Весь городок состоял из этих небольших поселений, разбросанных по всей округе по прихоти матери-природы. Там, где ближе к поверхности земли располагались пласты каменного угля, строились шахты, появлялись деревянные бараки, которые и были потом первым местом жительства для многих семей шахтопроходчиков. Шахта вгрызалась в землю отбойными молотками и зарядами аммонита, затем шли первые тонны угля Родине. А посёлки разрастались: строились новые кирпичные дома, появлялись школы и магазины. Около каждой шахты был свой посёлок, по виду которого можно было тут же определить — шахта была ещё рабочей или уже полностью выработала свои подземные ресурсы. Около закрытых и затопленных шахт жизнь постепенно угасала: сначала закрывались школы, затем магазины, местная молодёжь уезжала ближе к новым рабочим местам, а старики так и доживали здесь отпущенный им век. Посёлок постепенно вымирал вслед за своей шахтой.

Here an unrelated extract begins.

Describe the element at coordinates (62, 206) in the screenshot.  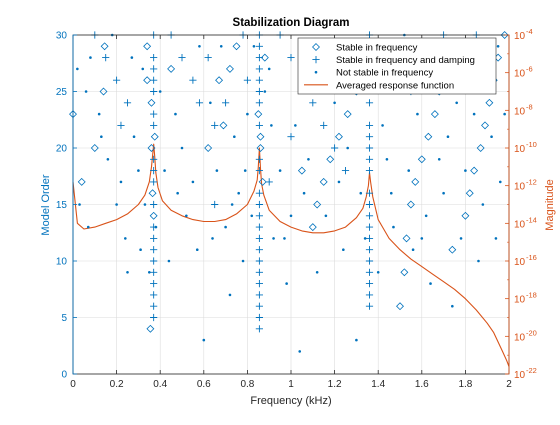
I see `y-left-tick-label: 15` at that location.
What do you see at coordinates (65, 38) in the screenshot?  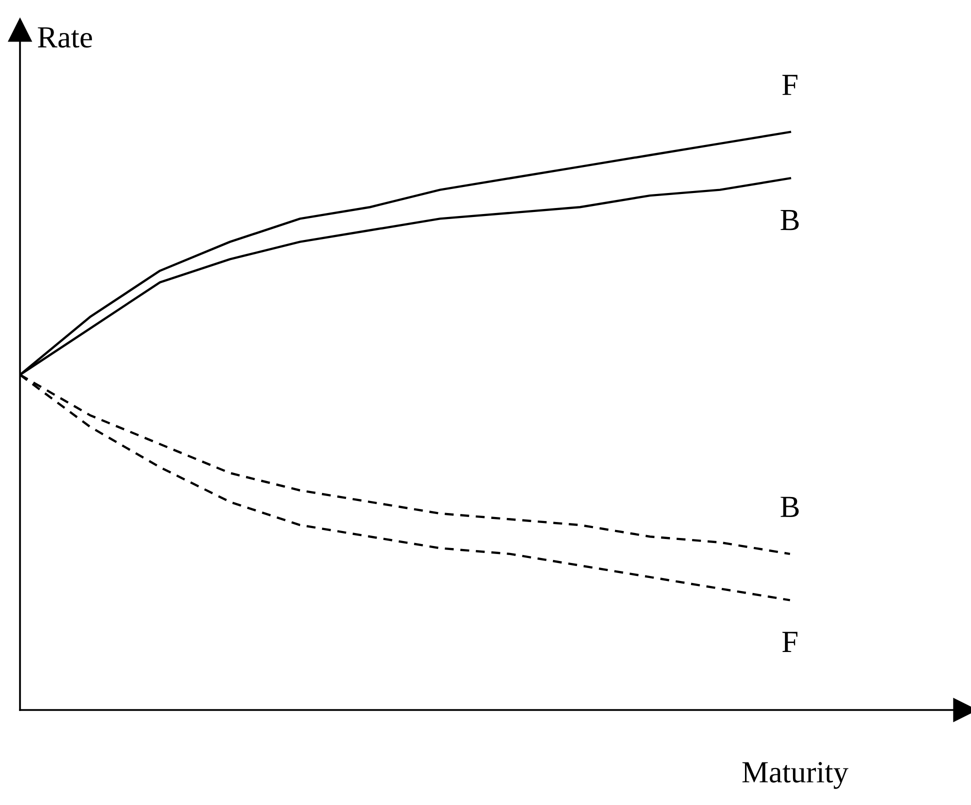 I see `y-axis-title: Rate` at bounding box center [65, 38].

В самом отдалённом от центра посёлке и жил Тимур. Шахта была новой, под номером сорок семь, перспективной, ударной, с большим запасом угля. Свидетельством тому служила постоянно горевшая на башенном копре шахты Звезда ударника коммунистического труда. Поэтому посёлок гордо носил название «Имени тридцатилетия ВЛКСМ», постепенно рос и уже имел две школы, баню, поликлинику и даже небольшую больницу. Прямо в центре посёлка стоял памятник Владимиру Маяковскому, а напротив каменного поэта возвышался над ближайшими домами одноимённый Дворец культуры. Ещё одной достопримечательностью нашего посёлка были расположенные неподалёку две тюремные зоны (одна строгого режима, вторая — не очень строгого), сидельцы которых периодически пополняли местное население и трудовой коллектив шахты. Шахте всегда была нужна свежая рабочая сила...
Там, под землёй, и трудилось в основном всё население посёлка, включая и родителей Тимура: отец работал подземным электрогазосварщиком самого высшего пятого разряда, а мама — машинисткой подъёма. Основными жителями нашего посёлка были местные аборигены: русские, татары, башкиры, а также немцы — переселенцы с Волги, которые были высланы на Урал в 1941 году и мобилизованы в трудовые колонны, и украинцы, прибывшие ещё в сороковых годах прошлого века из Донбасса по комсомольским путёвкам поднимать новые шахты. Поэтому учеников в двух школах старались комплектовать в равных пропорциях: немцы, украинцы, русские, татары и башкиры. С местами в детских садах в те времена были те же проблемы, как и сейчас. Ребятишки в основной своей детской массе росли на улице. Взрослые дома старались говорить на своих родных языках, а их отпрыски выносили эту речь на улицу, быстро перенимали друг у друга различные яркие словечки и приносили обратно домой. Иногда это были не совсем хорошие слова, и детишек периодически наказывали. Но всё равно в детской памяти навсегда оставались различные идиоматические выражения на нескольких языках.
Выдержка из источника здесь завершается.